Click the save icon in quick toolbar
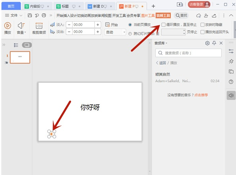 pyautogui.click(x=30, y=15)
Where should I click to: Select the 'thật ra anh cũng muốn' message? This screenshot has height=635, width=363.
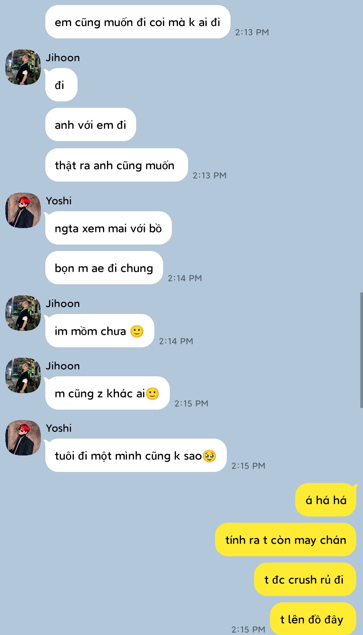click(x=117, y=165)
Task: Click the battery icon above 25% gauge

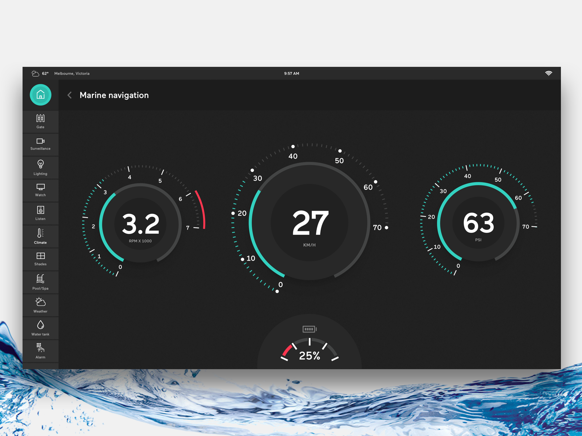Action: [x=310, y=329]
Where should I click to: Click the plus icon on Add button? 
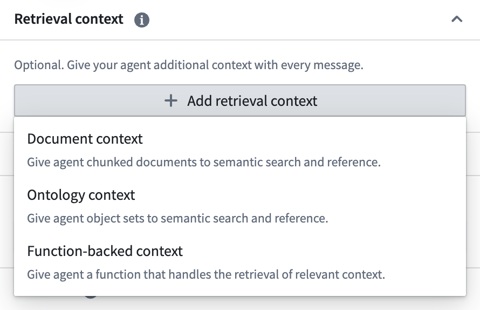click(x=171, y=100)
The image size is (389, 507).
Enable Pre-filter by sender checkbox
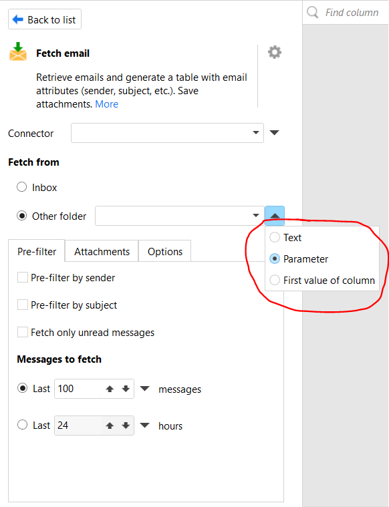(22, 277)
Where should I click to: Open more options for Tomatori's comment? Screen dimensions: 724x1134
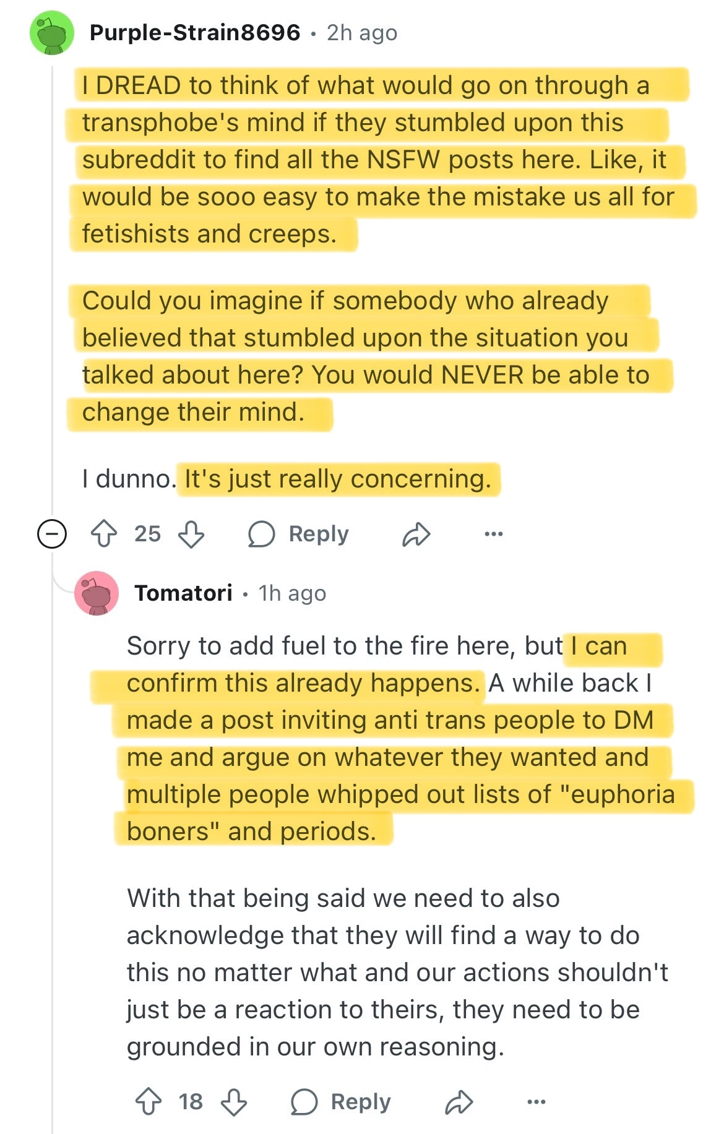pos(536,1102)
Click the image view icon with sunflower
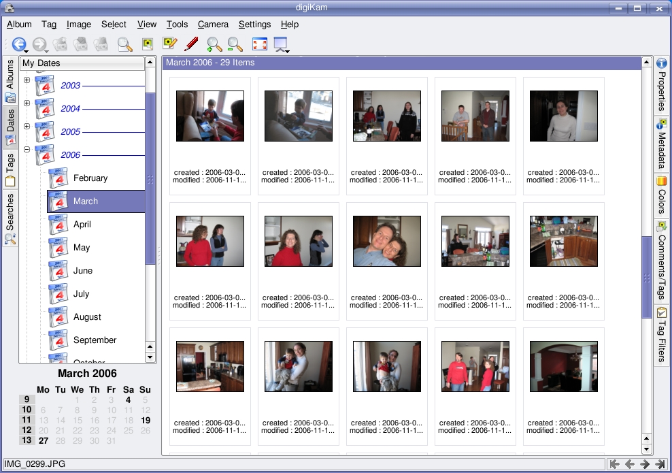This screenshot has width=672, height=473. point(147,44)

• • • • • • •

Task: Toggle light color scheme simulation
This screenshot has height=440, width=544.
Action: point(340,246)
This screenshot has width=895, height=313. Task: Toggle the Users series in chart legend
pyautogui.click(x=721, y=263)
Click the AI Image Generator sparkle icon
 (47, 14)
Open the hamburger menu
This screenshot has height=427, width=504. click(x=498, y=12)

• • • • • • •

Write out everything from the line containing "Click the save icon in quick toolbar" down to the line containing "This screenshot has width=672, height=473.", keeping both of those lines. Leave the pictures out of your copy.

Click the save icon in quick toolbar
 pyautogui.click(x=30, y=15)
Where should I click to: Select the 'thật ra anh cũng muốn' message? This screenshot has height=635, width=363.
click(x=117, y=165)
Task: Click the battery icon above 25% gauge

Action: [x=310, y=329]
Where should I click to: Click the plus icon on Add button? 
click(x=171, y=100)
The image size is (389, 507).
Enable Pre-filter by sender checkbox
(22, 277)
Where should I click to: Open more options for Tomatori's comment? Screen dimensions: 724x1134
pos(536,1102)
Click the image view icon with sunflower
This screenshot has width=672, height=473. point(147,44)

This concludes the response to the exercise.